Chez elle, l’imaginaire est un tout. Ainsi, visions d’ambiances, de paysages ne cessent de l’inspirer, comme le suggèrent clairement les titres de ses œuvres, à l’exemple de La musique nous vient d’ailleurs composé en 1995. Mais aussi To One In Paradise, plainte d’une force pénétrante dédiée à la mémoire de l’un de ses amis, l’historien Gérard Rippe, exposée « dans un climat de sombre solitude » et se résolvant dans une douceur lumineuse.

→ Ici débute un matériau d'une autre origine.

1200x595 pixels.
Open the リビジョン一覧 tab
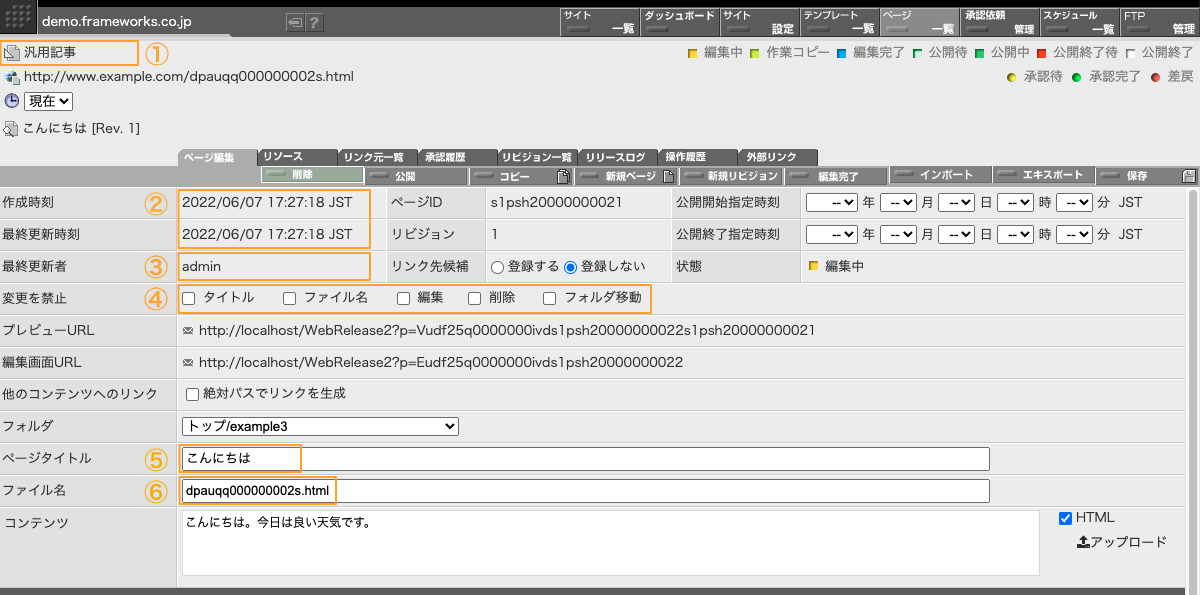tap(537, 157)
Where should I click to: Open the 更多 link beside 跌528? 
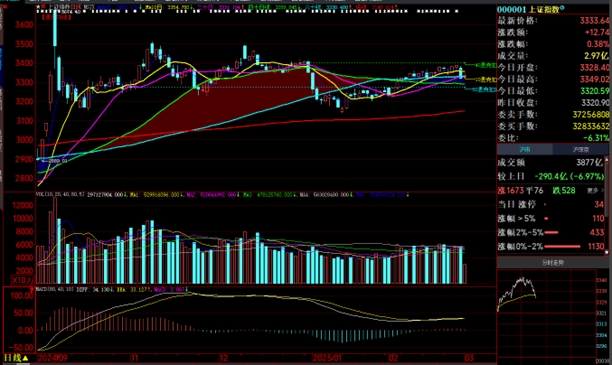pyautogui.click(x=594, y=191)
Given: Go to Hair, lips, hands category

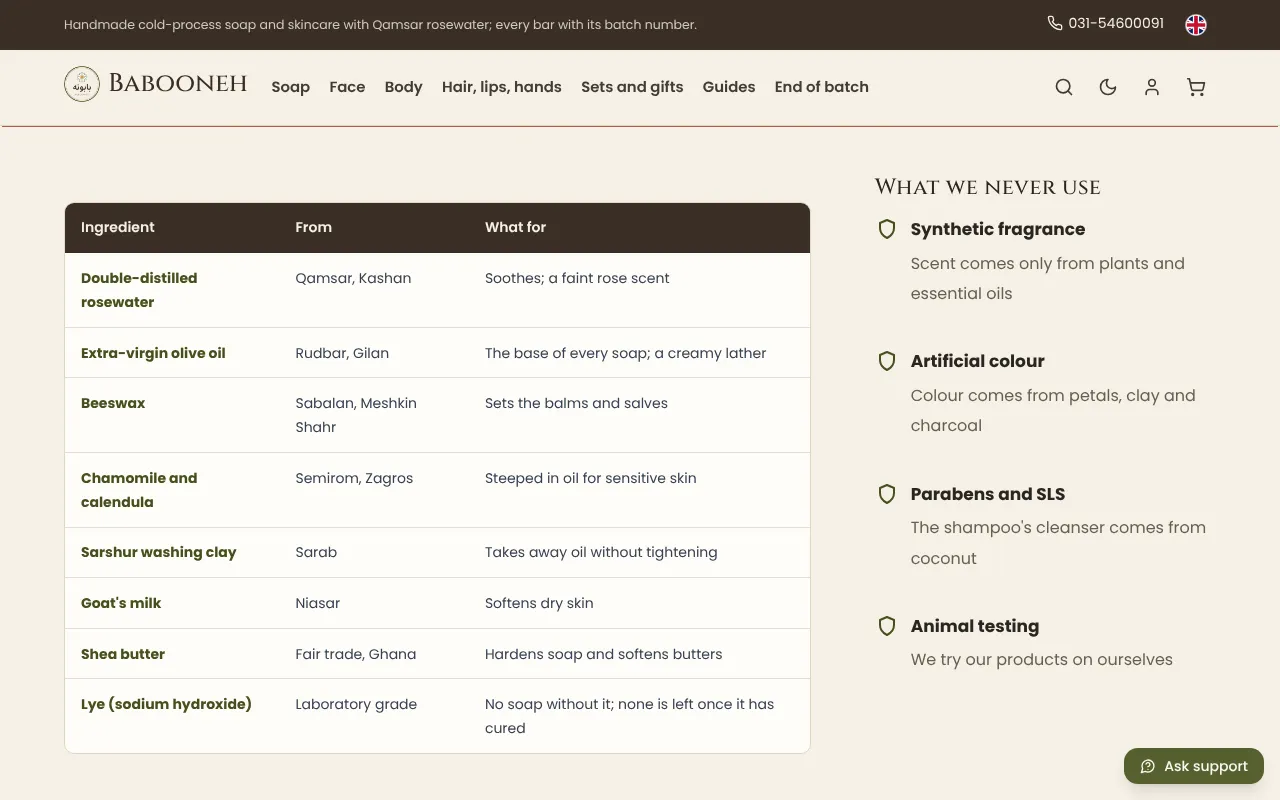Looking at the screenshot, I should [502, 87].
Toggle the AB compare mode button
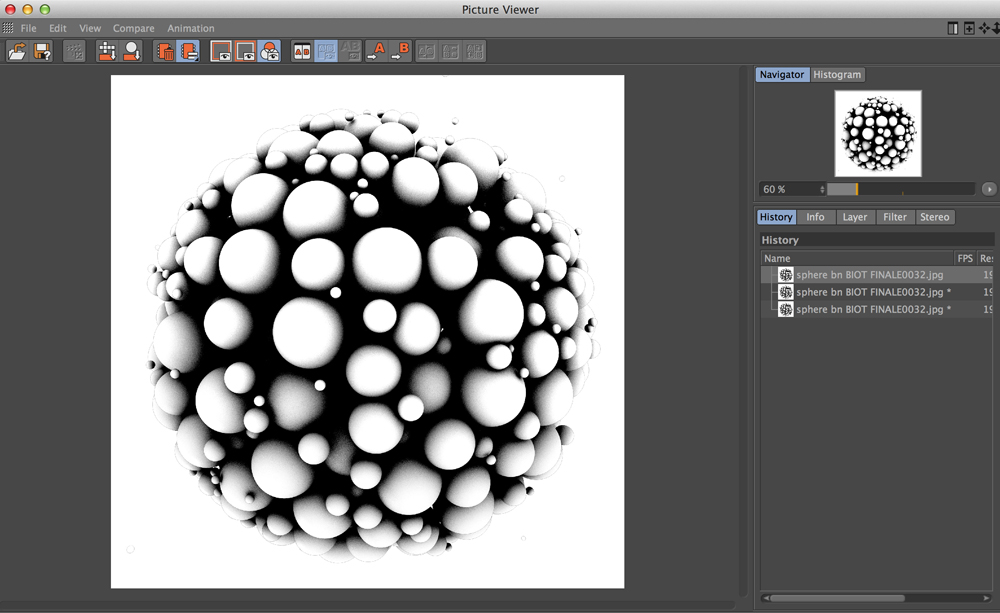This screenshot has height=613, width=1000. [301, 51]
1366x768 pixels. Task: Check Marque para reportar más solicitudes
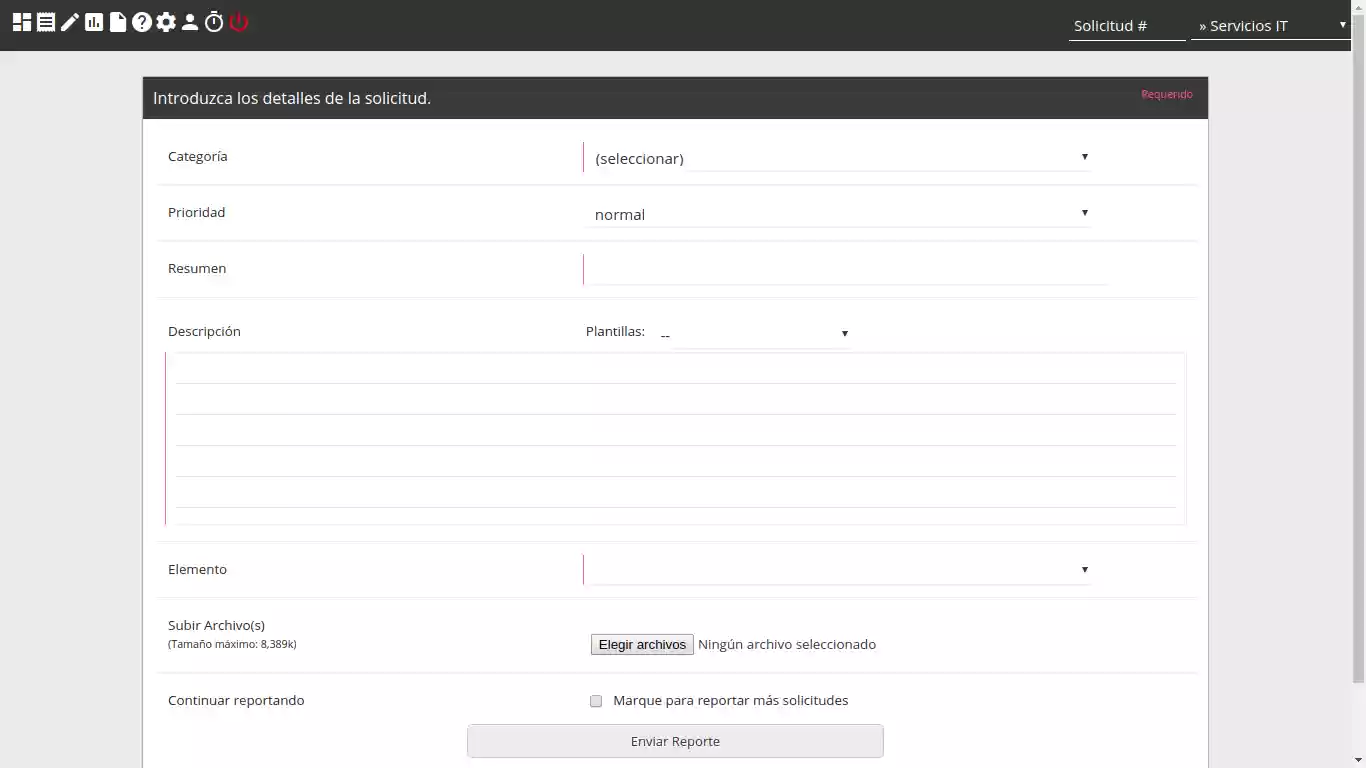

Créée le 24 septembre 1999 à Radio France, cette œuvre permet d’embrasser la création entière de cette magnifique musicienne. Écrit pour mezzo-soprano et orchestre, ce chant funèbre illustre le poème éponyme composé par Edgar Allan Poe en 1834. To One In Paradise s’ouvre sur un envoûtant prélude instrumental qui participe à l’élaboration d’un climat onirique et poignant, soutien constant du langage caractéristique de la compositrice, qui, pourtant, une fois n’est pas coutume, ne s’inspire pas de sa propre poétique.
Cette somptueuse partition, immense lied symphonique traitant de la mort et se concluant sur un rayonnant postlude, exalte un sentiment de douleur d’une vibrante humanité. « Me promenant dans les corderies de Rochefort, entre deux répétitions de la création de Ton cœur sur la pente du ciel, se souvient Suzanne Giraud, j’ai découvert le recueil de Poe dans la traduction de Stéphane Mallarmé. J’ai commencé par travailler sur la prosodie de l’original anglais, la poésie de Poe étant très rythmée, d’abord sur le poids des syllabes, puis sur l’atmosphère du poème, sur les rôles séparés ou confondus des instruments de mon orchestre ».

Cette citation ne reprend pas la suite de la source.